Entries from a dataset:
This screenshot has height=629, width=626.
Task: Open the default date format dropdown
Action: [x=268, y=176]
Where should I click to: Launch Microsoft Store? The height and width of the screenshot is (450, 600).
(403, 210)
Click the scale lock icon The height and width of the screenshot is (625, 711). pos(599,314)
* * *
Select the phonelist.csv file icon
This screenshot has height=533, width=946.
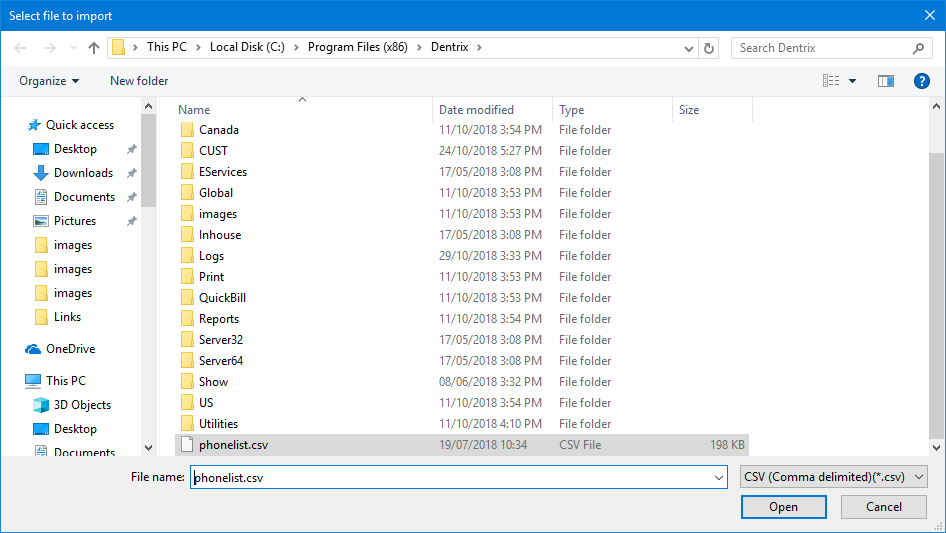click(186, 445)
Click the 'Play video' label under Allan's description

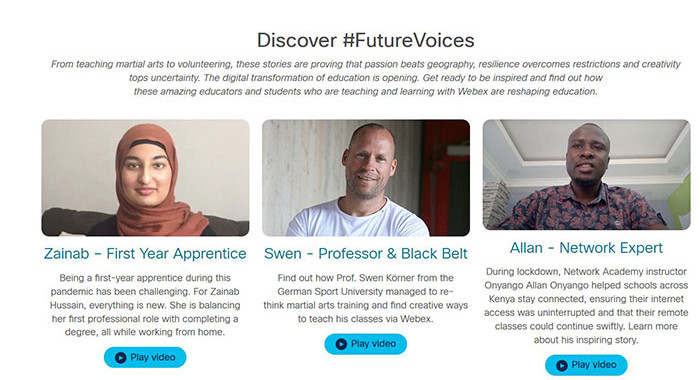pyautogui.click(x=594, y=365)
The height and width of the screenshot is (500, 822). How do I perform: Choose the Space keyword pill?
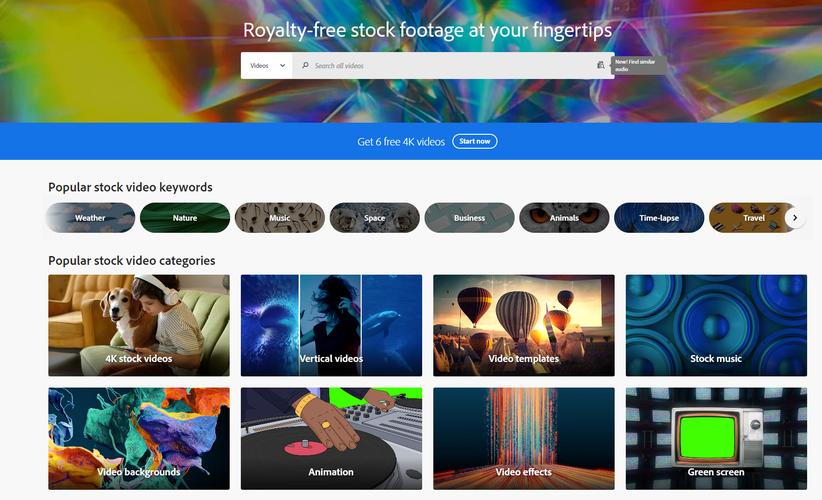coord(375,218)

INSTRUCTIONS FOR THE TASK: Reproduce the listing lines word for word, beginning with the line containing "This screenshot has height=629, width=626." and continuing through the line containing "Click the scale", with both of those lines included.

RESPONSE TO THIS TASK:
This screenshot has height=629, width=626.
Task: Open the default date format dropdown
Action: [x=268, y=176]
Where should I click to: Launch Microsoft Store? The height and width of the screenshot is (450, 600).
(403, 210)
Click the scale lock icon The height and width of the screenshot is (625, 711). pos(599,314)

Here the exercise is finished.